• WHAT YOU HAVE TO DO: Go through the following data and transcribe exactly the stretch of lines from the one holding "Given: Take a picture with camera icon" to the one holding "Given: Clear the source text with X", both included.

• THE INPUT:
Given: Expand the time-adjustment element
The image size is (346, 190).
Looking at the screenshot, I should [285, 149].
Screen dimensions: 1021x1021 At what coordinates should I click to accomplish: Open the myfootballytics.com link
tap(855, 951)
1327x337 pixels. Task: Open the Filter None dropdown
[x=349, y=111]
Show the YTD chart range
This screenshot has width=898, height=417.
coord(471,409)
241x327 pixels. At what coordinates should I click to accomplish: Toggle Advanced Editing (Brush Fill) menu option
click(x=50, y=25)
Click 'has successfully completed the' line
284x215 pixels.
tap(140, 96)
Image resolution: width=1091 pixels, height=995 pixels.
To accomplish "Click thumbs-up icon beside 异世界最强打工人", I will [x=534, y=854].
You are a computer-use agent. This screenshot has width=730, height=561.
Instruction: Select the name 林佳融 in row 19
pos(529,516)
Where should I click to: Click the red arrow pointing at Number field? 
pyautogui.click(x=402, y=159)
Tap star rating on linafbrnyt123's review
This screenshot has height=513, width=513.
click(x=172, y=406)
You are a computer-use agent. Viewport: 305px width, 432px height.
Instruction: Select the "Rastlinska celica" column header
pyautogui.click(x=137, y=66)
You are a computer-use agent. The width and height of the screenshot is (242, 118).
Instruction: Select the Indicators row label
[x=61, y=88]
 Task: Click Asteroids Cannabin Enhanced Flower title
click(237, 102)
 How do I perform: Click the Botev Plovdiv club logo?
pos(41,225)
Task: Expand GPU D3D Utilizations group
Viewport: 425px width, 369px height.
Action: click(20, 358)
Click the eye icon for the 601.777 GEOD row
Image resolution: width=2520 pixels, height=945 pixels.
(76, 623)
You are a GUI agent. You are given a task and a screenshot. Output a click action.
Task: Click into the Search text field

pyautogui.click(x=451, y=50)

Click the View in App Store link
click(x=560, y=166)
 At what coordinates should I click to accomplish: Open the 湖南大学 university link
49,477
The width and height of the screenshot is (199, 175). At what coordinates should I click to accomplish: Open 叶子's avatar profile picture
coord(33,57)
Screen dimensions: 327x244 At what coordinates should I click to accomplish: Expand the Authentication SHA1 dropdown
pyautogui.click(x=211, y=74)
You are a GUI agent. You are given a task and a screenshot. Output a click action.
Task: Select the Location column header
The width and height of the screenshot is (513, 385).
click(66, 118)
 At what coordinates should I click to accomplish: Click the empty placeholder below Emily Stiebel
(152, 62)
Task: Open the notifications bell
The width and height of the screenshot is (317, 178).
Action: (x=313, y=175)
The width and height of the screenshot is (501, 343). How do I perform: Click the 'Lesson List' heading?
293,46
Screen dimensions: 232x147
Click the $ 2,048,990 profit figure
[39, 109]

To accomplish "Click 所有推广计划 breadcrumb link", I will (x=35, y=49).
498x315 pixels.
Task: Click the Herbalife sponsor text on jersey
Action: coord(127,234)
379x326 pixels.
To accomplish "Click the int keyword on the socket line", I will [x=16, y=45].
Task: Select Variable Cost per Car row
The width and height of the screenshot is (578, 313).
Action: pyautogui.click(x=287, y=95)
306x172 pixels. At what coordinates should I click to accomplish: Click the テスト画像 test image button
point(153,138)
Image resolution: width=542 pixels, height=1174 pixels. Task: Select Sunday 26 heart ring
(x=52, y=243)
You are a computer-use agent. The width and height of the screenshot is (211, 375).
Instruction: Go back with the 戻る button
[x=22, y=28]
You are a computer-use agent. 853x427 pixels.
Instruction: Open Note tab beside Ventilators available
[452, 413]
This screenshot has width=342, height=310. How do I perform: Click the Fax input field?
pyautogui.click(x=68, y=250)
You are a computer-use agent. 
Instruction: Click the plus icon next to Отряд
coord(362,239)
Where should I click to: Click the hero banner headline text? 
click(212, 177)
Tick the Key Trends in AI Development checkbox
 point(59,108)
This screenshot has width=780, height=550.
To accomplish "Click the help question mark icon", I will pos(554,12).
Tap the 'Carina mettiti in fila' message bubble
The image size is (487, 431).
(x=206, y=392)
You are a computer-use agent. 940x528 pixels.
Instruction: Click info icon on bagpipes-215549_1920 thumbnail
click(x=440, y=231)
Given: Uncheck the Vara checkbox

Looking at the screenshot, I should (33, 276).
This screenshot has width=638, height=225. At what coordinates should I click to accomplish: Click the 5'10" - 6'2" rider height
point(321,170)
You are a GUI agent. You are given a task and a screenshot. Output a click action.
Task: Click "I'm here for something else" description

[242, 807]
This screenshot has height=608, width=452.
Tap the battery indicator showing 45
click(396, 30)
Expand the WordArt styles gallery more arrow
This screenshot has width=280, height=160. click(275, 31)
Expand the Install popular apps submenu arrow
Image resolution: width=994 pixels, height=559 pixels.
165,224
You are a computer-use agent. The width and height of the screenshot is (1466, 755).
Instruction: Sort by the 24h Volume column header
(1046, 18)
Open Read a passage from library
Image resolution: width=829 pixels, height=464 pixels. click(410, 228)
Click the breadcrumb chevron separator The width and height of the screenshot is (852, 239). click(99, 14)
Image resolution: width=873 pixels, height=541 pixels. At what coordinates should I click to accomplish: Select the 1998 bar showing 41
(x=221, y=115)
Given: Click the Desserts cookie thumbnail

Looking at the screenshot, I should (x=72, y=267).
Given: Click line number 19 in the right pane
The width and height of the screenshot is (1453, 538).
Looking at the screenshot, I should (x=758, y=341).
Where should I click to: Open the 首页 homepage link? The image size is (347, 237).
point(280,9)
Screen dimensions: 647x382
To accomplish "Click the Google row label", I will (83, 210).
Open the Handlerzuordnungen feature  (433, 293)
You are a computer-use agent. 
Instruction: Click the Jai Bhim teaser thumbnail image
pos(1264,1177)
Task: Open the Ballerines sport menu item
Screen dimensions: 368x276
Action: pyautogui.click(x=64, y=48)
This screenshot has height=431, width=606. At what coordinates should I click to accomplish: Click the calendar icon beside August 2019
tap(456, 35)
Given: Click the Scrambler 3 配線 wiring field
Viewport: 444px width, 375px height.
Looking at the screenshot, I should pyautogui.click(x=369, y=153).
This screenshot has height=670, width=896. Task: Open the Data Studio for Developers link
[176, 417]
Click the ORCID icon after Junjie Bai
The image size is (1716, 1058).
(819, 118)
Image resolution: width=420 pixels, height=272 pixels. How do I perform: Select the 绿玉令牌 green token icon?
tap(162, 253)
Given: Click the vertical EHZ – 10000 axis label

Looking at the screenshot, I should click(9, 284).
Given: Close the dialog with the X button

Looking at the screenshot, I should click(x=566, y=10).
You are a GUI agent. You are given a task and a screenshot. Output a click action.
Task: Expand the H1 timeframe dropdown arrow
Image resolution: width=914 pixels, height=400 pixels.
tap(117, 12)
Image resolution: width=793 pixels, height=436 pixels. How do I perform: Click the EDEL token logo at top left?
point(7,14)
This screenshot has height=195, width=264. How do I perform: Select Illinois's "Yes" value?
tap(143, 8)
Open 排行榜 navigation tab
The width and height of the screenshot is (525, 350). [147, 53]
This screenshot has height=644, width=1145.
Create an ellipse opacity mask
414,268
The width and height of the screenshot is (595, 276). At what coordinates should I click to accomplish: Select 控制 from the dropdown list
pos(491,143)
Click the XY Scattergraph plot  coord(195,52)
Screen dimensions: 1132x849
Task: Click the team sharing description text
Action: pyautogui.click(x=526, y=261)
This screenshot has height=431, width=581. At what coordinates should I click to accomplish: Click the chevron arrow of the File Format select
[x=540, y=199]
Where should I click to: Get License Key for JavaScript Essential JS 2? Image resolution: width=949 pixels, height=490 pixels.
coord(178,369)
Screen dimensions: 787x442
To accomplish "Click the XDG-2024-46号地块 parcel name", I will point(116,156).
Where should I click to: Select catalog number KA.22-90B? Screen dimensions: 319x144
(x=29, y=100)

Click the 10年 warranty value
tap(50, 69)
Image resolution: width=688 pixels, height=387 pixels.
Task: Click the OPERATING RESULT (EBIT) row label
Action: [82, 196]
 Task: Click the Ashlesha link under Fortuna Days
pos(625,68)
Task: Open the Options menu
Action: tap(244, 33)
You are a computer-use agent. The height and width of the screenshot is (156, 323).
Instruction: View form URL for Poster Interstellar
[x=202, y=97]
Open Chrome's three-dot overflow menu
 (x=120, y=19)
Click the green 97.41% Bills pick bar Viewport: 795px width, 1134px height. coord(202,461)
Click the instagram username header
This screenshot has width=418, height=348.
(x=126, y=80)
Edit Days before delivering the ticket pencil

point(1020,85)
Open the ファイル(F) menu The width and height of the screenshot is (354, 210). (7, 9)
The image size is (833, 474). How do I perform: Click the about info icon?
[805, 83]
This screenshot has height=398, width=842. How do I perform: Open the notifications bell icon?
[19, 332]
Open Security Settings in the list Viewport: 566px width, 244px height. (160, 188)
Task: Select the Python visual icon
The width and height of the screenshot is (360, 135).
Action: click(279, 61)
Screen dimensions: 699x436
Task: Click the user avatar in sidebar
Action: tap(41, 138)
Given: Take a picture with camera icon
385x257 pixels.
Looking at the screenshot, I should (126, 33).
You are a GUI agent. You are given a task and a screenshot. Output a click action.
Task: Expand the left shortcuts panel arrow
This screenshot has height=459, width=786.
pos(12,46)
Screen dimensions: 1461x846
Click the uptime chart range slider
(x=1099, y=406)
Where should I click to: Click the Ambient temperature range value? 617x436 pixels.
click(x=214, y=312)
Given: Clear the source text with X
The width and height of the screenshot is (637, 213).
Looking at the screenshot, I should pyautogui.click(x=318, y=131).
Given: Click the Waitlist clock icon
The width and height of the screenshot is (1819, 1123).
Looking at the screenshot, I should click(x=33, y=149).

• OUTPUT FOR THIS TASK:
Given: Take a picture with camera icon
385x257 pixels.
Looking at the screenshot, I should (126, 33).
You are a GUI agent. You are given a task and a screenshot. Output a click action.
Task: Expand the left shortcuts panel arrow
This screenshot has height=459, width=786.
pos(12,46)
Screen dimensions: 1461x846
Click the uptime chart range slider
(x=1099, y=406)
Where should I click to: Click the Ambient temperature range value? 617x436 pixels.
click(x=214, y=312)
Given: Clear the source text with X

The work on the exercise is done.